La Cour de justice de l’Union européenne a été invitée à se prononcer sur la compatibilité avec le principe d’effectivité de l’Union des dispositions d’une réglementation nationale relative à une action groupée en recouvrement, dont l’interprétation par le juge national faisait obstacle à sa mise en œuvre en matière de concurrence. À cet égard, elle considère qu’il appartient au juge national de laisser ces dispositions inappliquées seulement si, à l’issue d’une vérification par ce dernier, il apparaît : d’une part, qu’aucun autre mécanisme d’action collective n’est disponible et, d’autre part, que les conditions de mise en œuvre d’une action individuelle rendent impossible ou excessivement difficile l’exercice du droit à réparation.
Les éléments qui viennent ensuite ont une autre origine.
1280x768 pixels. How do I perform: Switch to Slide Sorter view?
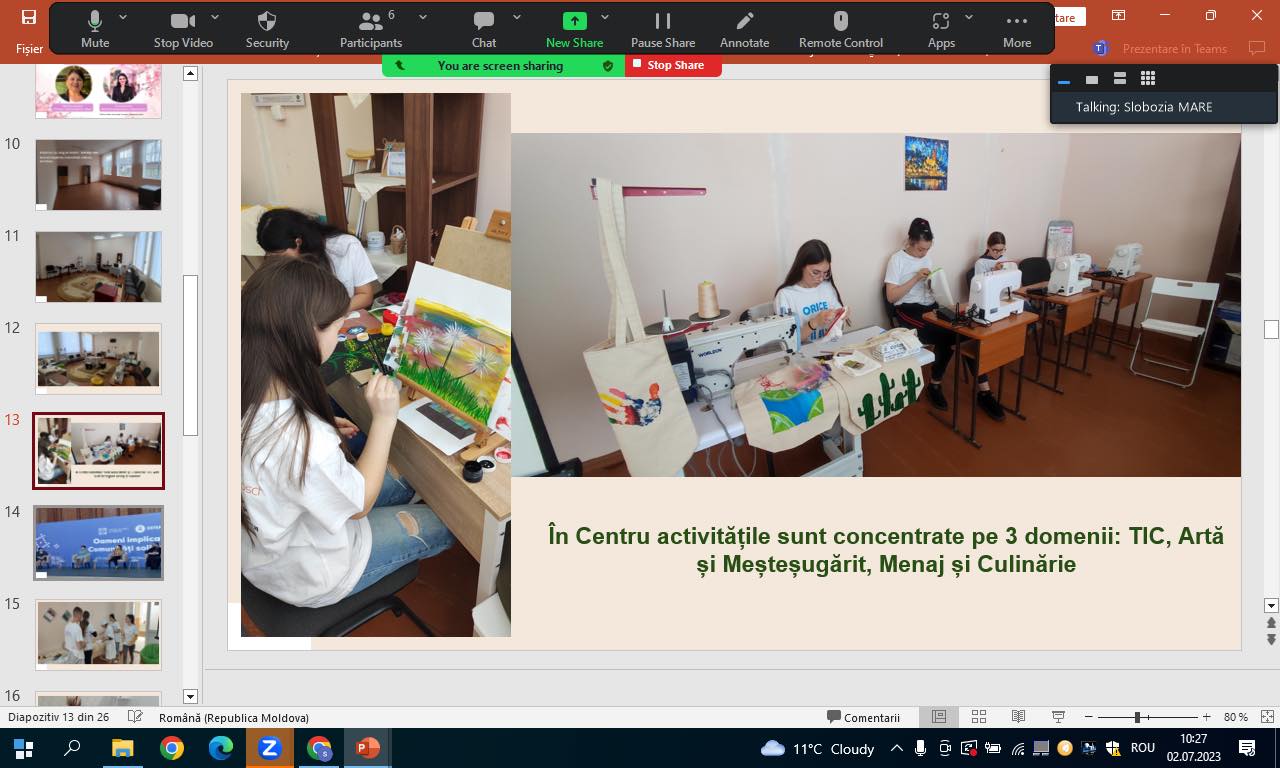click(x=979, y=717)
Alors que l’Union européenne cherche depuis de nombreuses années à développer le private enforcement, ces actions en dommages et intérêts opposant les victimes de pratiques anticoncurrentielles et leurs auteurs devant les juridictions – en attestent l’arrêt fondateur Courage (CJCE 20 sept. 2001, aff. C-453/99, RTD com. 2002. 398, obs. S. Poillot-Peruzzetto ; RTD eur. 2002. 103, chron. L. Idot ; Rev. UE 2015. 378, étude N. Ereseo ) de la Cour de justice, ainsi que la directive « Dommages » (Dir. 2014/104/UE du Parlement et du Conseil du 26 nov. 2014 relative à certaines règles régissant les actions en dommages et intérêts en droit national pour les infractions aux dispositions du droit de la concurrence des États membres et de l’Union européenne, JO 5 déc.) –, la présente affaire s’inscrit dans cette tendance, la Cour de justice étant invitée à se prononcer de manière inédite sur un mécanisme collectif de cession de créances. L’enjeu était de taille ; en témoigne le fait que l’affaire ait été attribuée à la grande chambre. Car il s’agit d’un moyen de surmonter les difficultés bien connues liées, en ce qui concerne les actions individuelles des victimes, à leur complexité et à leur onérosité, ainsi qu’à l’absence de recours collectifs efficaces, comme l’illustre l’exemple de l’« action de groupe » française, qui n’est en rien comparable aux class actions américaines.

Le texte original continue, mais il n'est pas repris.